III.  Jesus, the Immanuel God (22,23)

  Verses 22 and 23 tell us how Jesus, the Immanuel God, saves his

people from their sins. Look at verse 23. "'The virgin will be with

child and will give birth to a son, and they will call him

Immanuel'--which means, 'God with us.'" God saves us by being with us.

Even New Guineans cannot be with other New Guineans who speak different

dialects. "God with us" does not sound so impressive. But the Holy God

Almighty being with sinsick people is mystery and full of grace and

truth. God with us is like a mother being with her sick child, staying

up all night to take care of him, shedding many tears.  Even today,

"God be with you" might be the best greeting to all helpless people. We

cannot say to a dying patient, "Take care." Our God is the Immanuel

God. What does "God with us" mean, and how was God with his people?

Let's think about why our God is the God of Immanuel.

  Before talking about the God of Immanuel, it seems good to think

about how sinful human beings are. Sin has the connotation of

separation or cutting off. There is a beautiful girl. She is so pretty

like a tiger cub. But she is very sorrowful and her self-confidence is

less than nothing. She is bright.  But her school records are below

average. It is because of her lifestyle. She cooked a boy with her

womanliness and enjoyed him, and then she deeply regretted it. Her

guilty conscience was tranquilized through Bible study.  Then she

caught another boy and enjoyed her fleeting pleasure of sin. She thinks

that her lifestyle is normal. But she is not normal. She feels always

that her existence is crumbling moment by moment. She must know the

seriousness of sin. There are many young people like her. But God does

not abandon them. He wants to be with them.

First, God was with his people Israel. God chose Israel as his people

to raise them to be a kingdom of priests and a holy nation. When God

brought them out of Egypt to the promised land flowing with milk and

honey, he wanted them to proclaim the knowledge of God to all Gentile

people. God wanted to overflow the world with the knowledge of God

through his people. Amen. But living in the promised land, his people

only liked milk and honey. As a result, they abandoned God. They also

abandoned God's holy mission for them. They became corrupt and useless

to God.

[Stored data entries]

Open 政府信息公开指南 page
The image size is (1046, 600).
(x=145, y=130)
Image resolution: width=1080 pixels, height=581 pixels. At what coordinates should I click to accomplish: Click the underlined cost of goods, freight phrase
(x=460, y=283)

*What to produce*.
Please answer these questions about the passage on Jesus, the Immanuel God:
(a) What does the name Immanuel mean?
(b) What connotation does sin have?
(c) What did God choose Israel to be raised as?

*Output for this exercise*.
(a) "God with us."
(b) Separation or cutting off.
(c) A kingdom of priests and a holy nation.